━━━ PROVIDED RECORDS
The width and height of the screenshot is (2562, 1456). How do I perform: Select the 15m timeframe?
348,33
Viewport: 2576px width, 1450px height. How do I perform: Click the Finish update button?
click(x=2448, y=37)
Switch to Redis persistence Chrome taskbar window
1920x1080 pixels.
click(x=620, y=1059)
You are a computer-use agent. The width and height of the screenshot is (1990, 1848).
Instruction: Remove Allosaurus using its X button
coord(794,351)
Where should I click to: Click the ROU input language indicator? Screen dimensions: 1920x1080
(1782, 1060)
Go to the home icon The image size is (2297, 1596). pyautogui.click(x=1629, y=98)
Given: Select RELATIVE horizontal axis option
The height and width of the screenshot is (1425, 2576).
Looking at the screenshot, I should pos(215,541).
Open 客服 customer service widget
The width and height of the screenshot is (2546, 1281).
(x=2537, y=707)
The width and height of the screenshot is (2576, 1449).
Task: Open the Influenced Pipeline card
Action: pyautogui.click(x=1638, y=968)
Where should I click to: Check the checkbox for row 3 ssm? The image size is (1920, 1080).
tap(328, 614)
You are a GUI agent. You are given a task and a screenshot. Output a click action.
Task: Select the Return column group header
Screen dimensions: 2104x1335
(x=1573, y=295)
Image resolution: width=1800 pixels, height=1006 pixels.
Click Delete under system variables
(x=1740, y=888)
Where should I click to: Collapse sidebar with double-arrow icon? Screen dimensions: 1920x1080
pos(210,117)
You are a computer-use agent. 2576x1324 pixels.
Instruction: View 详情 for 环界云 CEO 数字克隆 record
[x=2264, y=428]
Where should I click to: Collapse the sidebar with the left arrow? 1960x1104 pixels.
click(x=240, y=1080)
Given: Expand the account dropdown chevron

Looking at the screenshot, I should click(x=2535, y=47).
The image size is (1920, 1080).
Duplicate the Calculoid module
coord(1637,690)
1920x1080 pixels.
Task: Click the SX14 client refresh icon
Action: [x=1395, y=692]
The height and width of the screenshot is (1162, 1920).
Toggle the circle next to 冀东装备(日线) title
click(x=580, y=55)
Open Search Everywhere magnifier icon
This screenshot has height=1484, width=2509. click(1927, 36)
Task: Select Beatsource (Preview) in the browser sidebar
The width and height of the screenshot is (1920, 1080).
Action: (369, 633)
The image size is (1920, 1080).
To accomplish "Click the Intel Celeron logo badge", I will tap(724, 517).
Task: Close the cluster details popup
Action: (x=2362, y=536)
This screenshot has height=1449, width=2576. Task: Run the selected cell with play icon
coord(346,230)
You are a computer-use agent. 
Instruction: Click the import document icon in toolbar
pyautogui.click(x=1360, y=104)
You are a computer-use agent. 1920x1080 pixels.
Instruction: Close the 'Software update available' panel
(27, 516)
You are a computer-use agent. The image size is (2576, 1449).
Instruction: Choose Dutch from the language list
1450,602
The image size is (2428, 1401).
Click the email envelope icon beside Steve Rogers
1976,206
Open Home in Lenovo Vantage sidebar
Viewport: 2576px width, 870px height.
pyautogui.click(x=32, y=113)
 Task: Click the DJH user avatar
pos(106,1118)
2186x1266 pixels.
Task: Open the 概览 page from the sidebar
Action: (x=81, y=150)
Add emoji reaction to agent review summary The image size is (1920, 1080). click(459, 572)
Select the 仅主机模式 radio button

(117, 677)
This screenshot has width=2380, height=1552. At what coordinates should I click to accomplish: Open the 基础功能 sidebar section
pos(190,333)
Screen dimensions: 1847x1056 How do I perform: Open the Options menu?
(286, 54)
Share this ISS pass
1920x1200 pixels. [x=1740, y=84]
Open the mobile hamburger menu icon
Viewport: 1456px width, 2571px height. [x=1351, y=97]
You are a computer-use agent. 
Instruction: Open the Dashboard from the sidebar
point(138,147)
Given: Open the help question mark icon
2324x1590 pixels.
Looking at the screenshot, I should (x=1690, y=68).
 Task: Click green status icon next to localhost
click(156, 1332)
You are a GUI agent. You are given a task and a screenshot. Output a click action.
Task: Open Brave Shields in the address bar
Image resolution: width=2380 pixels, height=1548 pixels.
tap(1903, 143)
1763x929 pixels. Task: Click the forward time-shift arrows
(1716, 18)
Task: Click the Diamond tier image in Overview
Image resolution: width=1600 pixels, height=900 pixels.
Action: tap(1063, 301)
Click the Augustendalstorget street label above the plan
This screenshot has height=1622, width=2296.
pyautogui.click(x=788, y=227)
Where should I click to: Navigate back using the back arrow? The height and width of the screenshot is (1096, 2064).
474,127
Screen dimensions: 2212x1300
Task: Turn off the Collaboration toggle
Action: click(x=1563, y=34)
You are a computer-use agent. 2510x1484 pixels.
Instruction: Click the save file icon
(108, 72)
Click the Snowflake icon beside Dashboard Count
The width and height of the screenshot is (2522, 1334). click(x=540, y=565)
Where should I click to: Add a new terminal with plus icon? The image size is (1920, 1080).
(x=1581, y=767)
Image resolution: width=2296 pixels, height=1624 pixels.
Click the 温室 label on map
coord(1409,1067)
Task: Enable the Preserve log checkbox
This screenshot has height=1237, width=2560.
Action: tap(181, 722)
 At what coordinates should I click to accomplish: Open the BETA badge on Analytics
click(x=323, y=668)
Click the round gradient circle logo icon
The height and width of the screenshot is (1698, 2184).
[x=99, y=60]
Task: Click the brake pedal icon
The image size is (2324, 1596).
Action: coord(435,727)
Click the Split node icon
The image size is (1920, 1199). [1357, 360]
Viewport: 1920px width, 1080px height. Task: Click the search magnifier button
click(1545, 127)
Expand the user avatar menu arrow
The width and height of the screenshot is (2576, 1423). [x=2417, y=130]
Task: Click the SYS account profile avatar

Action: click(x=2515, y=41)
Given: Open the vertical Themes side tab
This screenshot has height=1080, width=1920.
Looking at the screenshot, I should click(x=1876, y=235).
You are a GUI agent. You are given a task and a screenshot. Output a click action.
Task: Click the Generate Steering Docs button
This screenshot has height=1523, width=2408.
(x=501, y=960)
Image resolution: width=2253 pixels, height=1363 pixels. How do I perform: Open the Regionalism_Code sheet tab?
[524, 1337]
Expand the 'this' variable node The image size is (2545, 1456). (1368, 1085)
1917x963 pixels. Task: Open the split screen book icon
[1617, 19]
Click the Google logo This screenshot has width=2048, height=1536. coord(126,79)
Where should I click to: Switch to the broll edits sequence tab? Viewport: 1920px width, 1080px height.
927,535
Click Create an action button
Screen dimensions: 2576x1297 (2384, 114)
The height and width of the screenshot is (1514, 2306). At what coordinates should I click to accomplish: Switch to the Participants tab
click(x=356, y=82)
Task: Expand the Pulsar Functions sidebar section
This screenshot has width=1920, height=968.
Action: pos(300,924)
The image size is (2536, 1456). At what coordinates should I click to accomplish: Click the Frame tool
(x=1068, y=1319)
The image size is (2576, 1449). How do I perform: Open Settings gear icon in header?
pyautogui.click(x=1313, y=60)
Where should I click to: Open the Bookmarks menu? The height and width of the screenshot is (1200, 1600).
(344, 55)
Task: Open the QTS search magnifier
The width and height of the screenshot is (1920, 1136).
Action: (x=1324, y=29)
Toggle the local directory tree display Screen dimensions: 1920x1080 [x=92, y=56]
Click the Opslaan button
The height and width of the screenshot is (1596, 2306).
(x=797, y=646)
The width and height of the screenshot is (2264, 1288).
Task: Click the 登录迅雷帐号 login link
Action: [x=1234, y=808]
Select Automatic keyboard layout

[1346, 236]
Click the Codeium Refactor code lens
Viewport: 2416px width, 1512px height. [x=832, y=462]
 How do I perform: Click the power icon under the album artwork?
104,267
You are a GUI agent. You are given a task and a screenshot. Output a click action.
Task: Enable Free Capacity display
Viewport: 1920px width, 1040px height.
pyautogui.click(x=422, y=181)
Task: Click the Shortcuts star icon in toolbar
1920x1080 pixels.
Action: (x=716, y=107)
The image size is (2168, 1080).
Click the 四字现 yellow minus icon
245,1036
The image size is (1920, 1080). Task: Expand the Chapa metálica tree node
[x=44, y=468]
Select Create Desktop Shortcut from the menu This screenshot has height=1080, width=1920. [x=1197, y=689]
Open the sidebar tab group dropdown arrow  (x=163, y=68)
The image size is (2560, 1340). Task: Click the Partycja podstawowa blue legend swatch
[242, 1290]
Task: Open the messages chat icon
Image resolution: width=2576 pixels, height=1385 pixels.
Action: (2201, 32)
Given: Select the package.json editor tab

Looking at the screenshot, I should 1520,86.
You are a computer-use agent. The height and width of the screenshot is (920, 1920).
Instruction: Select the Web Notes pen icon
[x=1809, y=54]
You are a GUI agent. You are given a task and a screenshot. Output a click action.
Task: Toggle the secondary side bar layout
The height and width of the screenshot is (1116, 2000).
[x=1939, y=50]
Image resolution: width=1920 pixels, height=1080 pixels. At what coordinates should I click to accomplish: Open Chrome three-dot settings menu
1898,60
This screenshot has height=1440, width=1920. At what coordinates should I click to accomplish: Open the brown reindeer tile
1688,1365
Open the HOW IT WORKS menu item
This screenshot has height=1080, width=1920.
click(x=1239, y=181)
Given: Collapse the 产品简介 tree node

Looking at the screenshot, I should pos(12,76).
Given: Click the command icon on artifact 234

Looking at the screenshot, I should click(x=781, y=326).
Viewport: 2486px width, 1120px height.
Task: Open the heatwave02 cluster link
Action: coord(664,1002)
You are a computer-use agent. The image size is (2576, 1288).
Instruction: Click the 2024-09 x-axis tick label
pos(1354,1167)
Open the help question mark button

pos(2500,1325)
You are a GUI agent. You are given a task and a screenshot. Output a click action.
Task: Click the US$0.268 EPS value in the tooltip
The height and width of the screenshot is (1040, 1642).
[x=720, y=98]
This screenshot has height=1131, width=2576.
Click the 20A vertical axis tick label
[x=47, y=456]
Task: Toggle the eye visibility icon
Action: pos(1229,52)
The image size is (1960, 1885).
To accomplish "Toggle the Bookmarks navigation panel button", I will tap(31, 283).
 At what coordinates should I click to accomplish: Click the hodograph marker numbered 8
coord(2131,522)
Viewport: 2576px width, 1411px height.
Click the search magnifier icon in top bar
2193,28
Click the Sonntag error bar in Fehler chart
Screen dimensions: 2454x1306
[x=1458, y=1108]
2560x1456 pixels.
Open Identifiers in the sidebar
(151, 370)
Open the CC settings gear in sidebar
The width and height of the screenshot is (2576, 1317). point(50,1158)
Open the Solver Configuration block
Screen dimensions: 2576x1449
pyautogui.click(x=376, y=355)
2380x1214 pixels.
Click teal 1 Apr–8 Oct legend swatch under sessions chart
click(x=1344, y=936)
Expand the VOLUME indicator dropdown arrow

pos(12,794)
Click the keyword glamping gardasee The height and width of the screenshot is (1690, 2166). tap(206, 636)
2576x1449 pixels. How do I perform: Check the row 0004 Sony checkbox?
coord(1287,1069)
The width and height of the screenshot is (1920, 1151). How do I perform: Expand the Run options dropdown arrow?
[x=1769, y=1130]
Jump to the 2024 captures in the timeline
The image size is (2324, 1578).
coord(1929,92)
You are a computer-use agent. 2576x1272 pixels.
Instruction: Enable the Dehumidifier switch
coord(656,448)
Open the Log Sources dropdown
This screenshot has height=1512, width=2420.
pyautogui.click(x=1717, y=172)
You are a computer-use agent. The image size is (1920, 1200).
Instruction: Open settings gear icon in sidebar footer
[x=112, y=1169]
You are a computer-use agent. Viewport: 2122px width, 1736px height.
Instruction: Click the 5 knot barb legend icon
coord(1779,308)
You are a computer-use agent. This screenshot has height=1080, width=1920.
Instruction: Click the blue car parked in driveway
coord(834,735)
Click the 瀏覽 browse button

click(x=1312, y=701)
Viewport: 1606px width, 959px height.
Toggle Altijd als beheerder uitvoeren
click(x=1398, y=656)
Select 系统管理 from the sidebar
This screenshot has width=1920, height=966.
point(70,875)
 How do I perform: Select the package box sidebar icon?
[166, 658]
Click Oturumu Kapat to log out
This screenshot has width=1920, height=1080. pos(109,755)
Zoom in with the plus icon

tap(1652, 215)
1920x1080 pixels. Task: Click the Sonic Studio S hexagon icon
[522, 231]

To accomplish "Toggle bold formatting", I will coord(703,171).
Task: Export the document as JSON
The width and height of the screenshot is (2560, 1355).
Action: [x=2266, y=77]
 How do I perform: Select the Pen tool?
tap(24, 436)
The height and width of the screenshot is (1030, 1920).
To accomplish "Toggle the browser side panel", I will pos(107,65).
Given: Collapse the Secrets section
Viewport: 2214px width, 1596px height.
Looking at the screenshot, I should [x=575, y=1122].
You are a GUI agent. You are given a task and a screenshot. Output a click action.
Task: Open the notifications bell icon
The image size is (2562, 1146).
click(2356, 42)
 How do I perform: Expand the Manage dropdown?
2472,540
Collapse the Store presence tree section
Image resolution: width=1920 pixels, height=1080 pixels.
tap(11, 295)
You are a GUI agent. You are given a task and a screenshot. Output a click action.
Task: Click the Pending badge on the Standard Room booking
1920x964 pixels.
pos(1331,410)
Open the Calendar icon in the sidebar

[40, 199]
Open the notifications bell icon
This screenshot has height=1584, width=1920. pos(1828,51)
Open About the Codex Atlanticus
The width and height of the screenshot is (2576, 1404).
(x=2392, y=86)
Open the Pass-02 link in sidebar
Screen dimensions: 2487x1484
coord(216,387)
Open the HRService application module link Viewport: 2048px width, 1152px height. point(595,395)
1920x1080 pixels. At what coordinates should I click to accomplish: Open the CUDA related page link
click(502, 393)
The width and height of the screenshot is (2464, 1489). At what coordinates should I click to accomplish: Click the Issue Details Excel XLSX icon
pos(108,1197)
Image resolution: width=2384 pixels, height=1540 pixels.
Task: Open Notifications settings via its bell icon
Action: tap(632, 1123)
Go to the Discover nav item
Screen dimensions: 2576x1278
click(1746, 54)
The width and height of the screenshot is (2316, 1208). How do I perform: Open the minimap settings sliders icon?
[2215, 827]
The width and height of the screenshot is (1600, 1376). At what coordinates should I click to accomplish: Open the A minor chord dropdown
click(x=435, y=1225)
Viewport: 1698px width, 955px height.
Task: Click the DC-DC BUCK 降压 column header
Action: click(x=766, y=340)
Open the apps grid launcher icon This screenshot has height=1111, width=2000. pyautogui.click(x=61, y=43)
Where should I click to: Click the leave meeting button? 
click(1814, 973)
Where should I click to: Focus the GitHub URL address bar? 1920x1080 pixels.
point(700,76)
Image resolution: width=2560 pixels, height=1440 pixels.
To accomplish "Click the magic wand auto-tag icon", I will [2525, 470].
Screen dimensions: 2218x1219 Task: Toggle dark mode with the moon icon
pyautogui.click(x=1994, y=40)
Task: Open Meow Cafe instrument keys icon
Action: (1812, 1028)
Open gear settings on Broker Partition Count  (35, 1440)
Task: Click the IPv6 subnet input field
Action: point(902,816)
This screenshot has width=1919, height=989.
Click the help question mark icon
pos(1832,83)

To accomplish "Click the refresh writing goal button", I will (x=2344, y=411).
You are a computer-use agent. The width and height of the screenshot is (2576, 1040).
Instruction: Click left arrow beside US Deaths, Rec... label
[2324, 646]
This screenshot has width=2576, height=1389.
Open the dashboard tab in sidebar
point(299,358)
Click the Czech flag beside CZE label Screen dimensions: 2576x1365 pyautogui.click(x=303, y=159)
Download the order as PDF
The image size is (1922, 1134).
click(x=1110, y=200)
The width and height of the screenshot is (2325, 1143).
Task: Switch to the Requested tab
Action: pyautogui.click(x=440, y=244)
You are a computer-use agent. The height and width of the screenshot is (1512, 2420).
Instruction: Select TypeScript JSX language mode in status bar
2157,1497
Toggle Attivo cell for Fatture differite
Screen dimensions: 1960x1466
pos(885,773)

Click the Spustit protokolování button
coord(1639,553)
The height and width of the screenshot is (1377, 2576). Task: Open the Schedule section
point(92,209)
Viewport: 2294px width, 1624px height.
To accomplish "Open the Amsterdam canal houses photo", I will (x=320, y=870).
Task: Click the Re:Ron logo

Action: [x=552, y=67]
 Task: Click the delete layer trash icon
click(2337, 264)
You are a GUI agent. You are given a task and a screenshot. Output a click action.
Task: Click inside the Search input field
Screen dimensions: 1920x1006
━━━━━━
### ACTIVITY
Exactly as they stand, set down the lines from the top of the data through the line with "Go to the home".

### ANSWER FOR THIS EXERCISE
The width and height of the screenshot is (2562, 1456). How do I perform: Select the 15m timeframe?
348,33
Viewport: 2576px width, 1450px height. How do I perform: Click the Finish update button?
click(x=2448, y=37)
Switch to Redis persistence Chrome taskbar window
1920x1080 pixels.
click(x=620, y=1059)
You are a computer-use agent. The width and height of the screenshot is (1990, 1848).
Instruction: Remove Allosaurus using its X button
coord(794,351)
Where should I click to: Click the ROU input language indicator? Screen dimensions: 1920x1080
(1782, 1060)
Go to the home icon The image size is (2297, 1596). pyautogui.click(x=1629, y=98)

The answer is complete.